Worker bees collect nectar from flowers. Enxymes are added to the nectar and moisture is removed by fanning dry air into the hive over exposed nectar and then driving the moist air out of the hive at a other opening . The combs are sealed when the moisture in the honey is less than 18 % .
Honeybees are social insects and must always live as a colony of bees, or swarm. Their home is called a hive. The colony consists of several thousand workers, a few hundred drones and a single queen.
The queen starts to lay eggs in late winter, usually February. A good queen lays up to 2000 eggs a day, in the spring and summer and may live for about 3 years. She is only fed a glandular secretion called royal jelly her entire life.
Eggs hatch in three days and are fed royal jelly for 3 days and then are fed a mixture of honey and pollen called 'bee-bread.' Workers emerge 21 days after the egg hatches; drones after 28 days. Workers go right to work after emerging while drones build up their strength over several weeks, then fly in areas where they may mate with a queen. Workers wear themselves out in about six weeks. Drones live for most of the summer unless they mate; then they will perish.
When the colony becomes overcrowded, the queen lays eggs in special queen cells and thereby produces a young queen.
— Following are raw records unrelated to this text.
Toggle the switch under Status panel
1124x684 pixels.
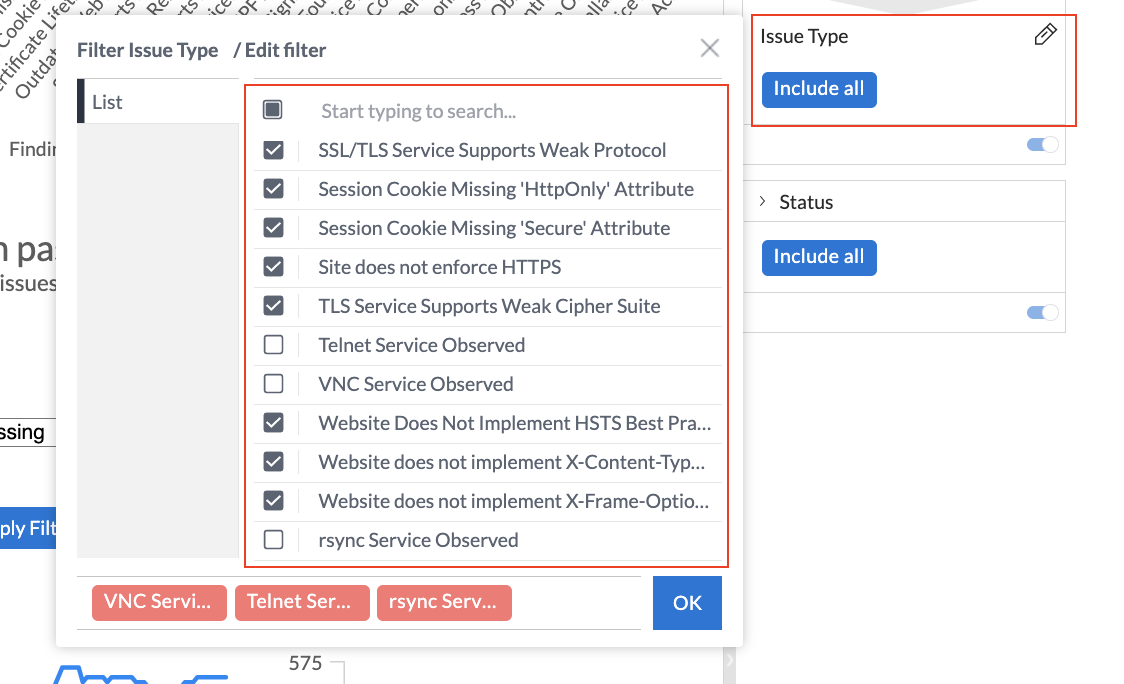(1042, 313)
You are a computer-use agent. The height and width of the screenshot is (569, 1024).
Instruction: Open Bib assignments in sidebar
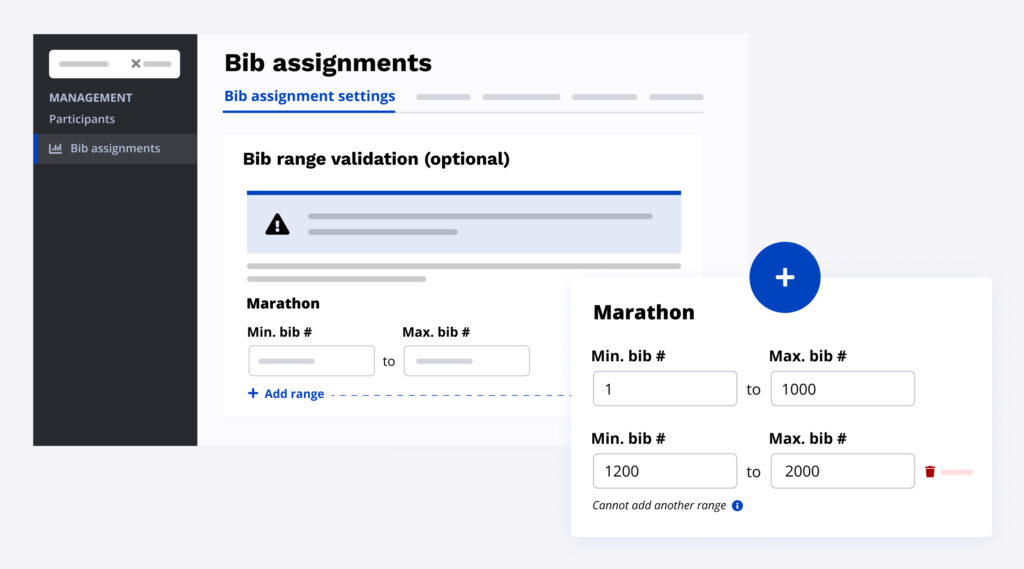pyautogui.click(x=114, y=148)
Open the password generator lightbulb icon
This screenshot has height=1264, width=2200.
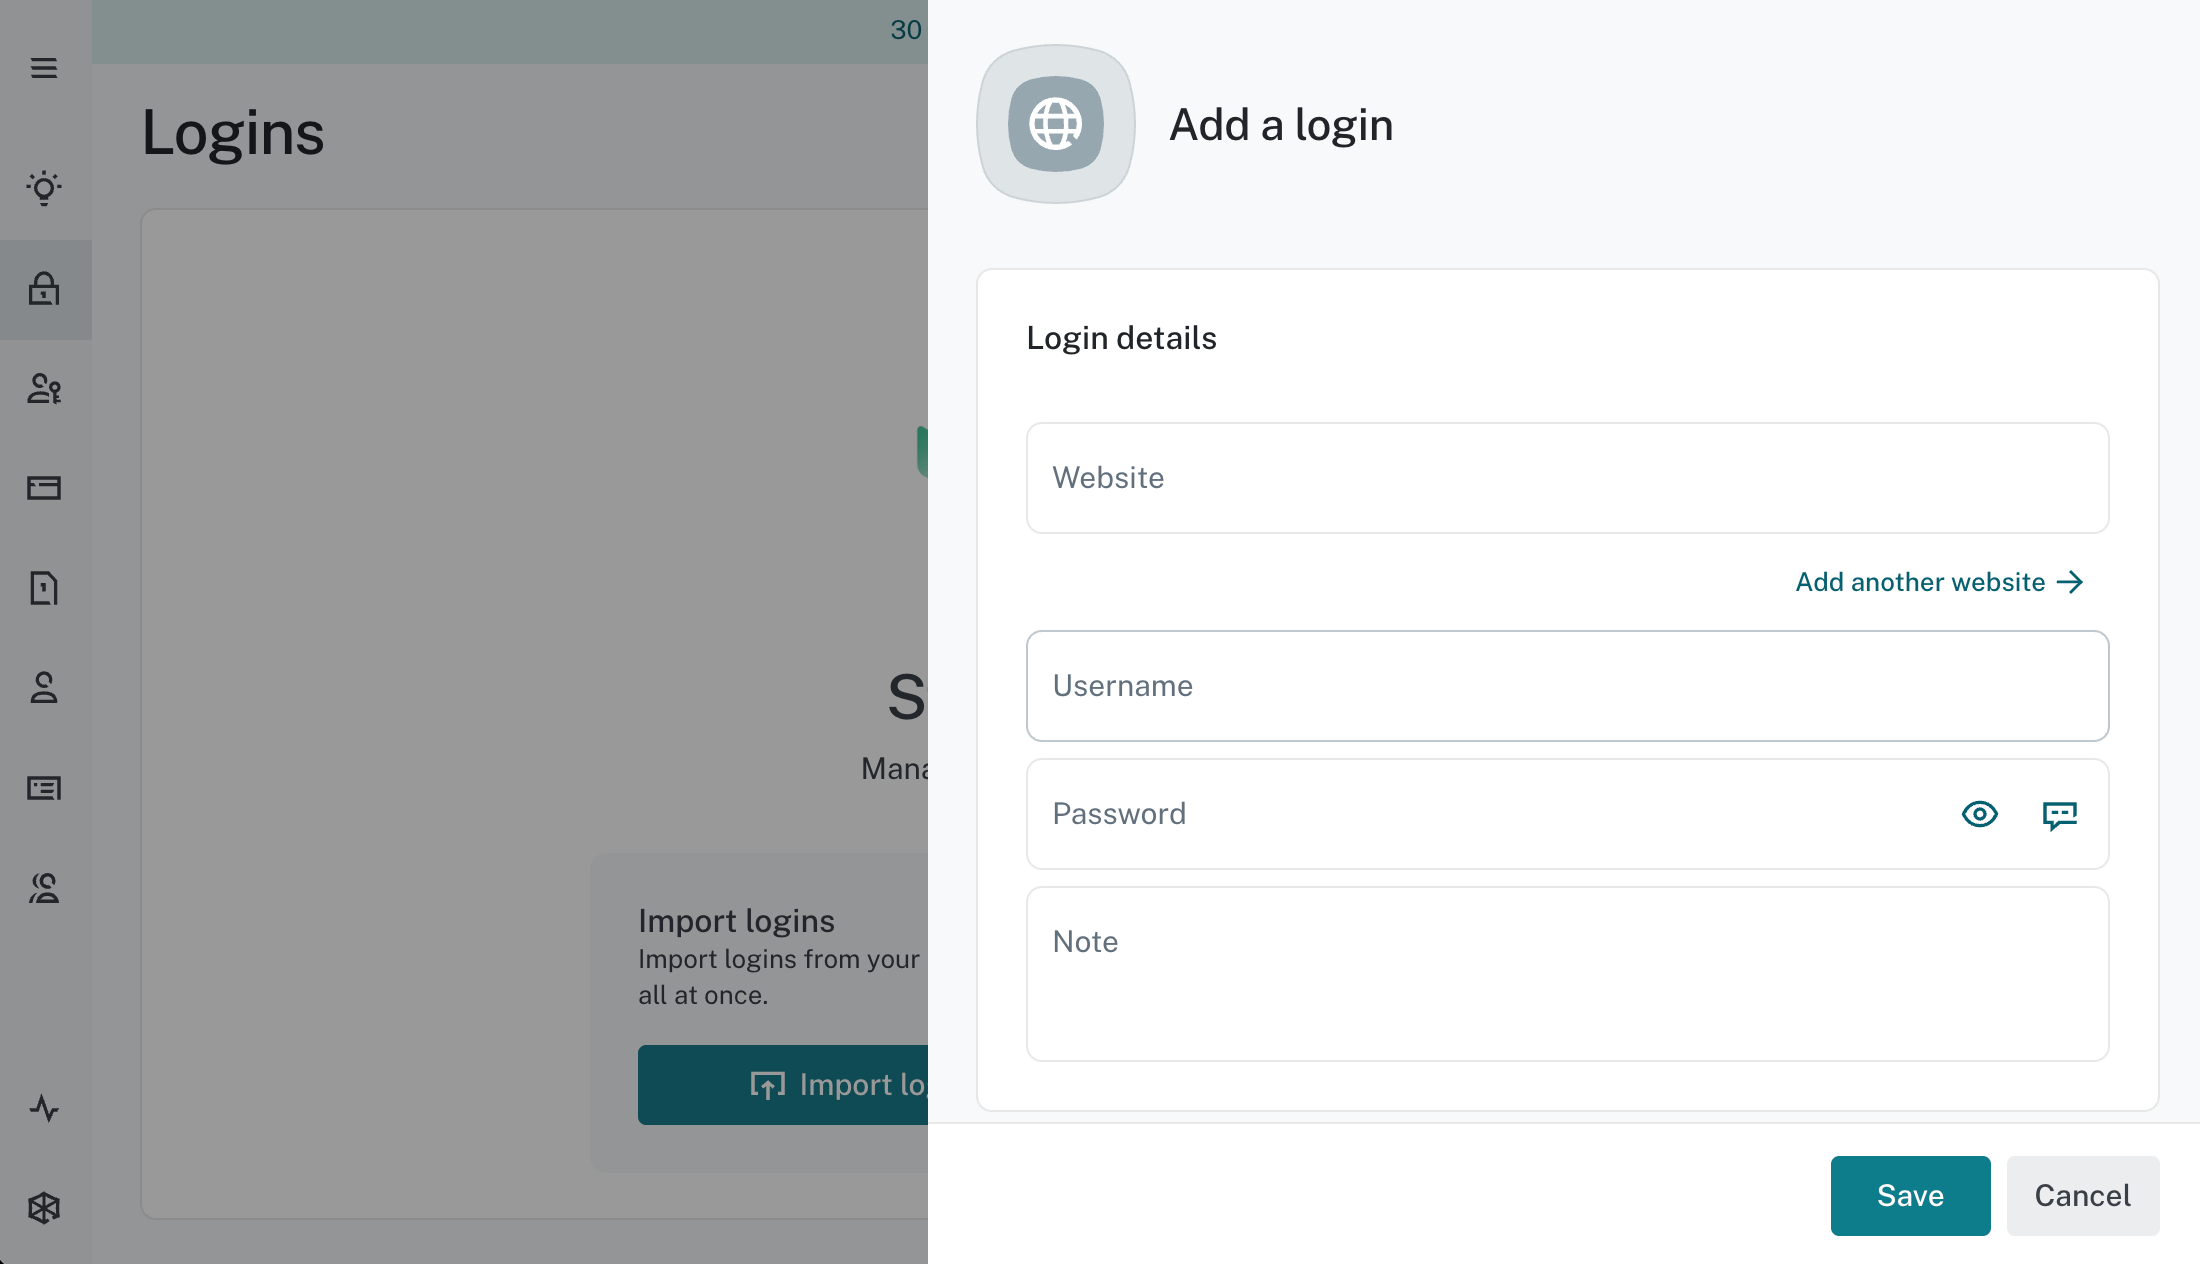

Queen larvae are only fed royal jelly. A new young queen emerges after 15 days in the cell. The old queen swarms off with over a third of the colony just before queens emerge from their cells. The first queen out usually kills off the rest of the queens /cells. In the end only one new queen survives to lead the hive. She then mates with several drones over a period of days and, returning to the same hive, takes over as queen with egg laying duties.
A colony may have over over 40,000 workers, 300 drones and yet only one queen during the summer. Worker bees gather nectar, pollen, water & propolis. The water to cool the hive and propolis to put a sterile coating on the inside of the hive. Often a colony can produce huge surplusses of honey, which the beekeeper can remove to sell.
In the fall the drones are chased out of the hive to die. The remaining workers build up reserves in their bodies and can survive on stored honey for 3 or 4 months or until more workers are raised in late winter and life goes on.
In summer the bees can make beeswax by eating lots of nectar. The beeswax comes out of glands on the underside of their abdomen. The bees then form the beeswax comb with their mandibles.